Thursday, August 23, 2012

Am I slower or are summers hotter?

Fig. 1. I am getting slower! These are my 5K equivalent times for all races 5K to 10K distance over the last three years. For the 8K, 5M, and 10K times I used McMillan to estimate the 5K equivalent time. Day is simply number of days since a race in 2005, so you can see the 2010, 2011 and 2012 clusters. The correlation here is .65 Also notice that race times get worse through each season. You cannot tell this from the graph but my 2010 summer races were especially cool (at least B2B). This suggests...

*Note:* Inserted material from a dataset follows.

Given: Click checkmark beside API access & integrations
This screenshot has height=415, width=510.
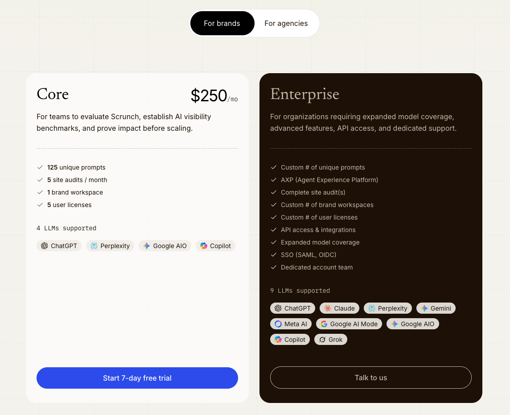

Fig. 2 Dew Point matters! This is a pretty stunning, given all the other factors that can effect race performance including especially point in training cycle and freshness (no, mild, or full taper). The linear correlation is .81. I would expect the relationship to actually be quadratic (green line) as dew point should have little effect when low but dramatic effect when high. The quadratic component is not significant statistically but shouldn't be rejected using a model selection approach. This summer's B2B was super high dew point and I also ran a 5K in Florida. By contrast in 2010, my only 5K was in early spring and the B2B was beautifully cool and dry. This suggests...

Fig 3. GLOBAL WARMING!!!! Not really, but this is even more stunning because this very high correlation (.77) is completely coincidental. I happened to run early spring races in 2010 and 2011 and summer race days were mild in 2010, hot in 2011 and even hotter in 2012. This suggests that maybe my slowdown (Fig. 1) is only apparent and that actually what is happening is that I've been simply racing in hotter weather. This suggests...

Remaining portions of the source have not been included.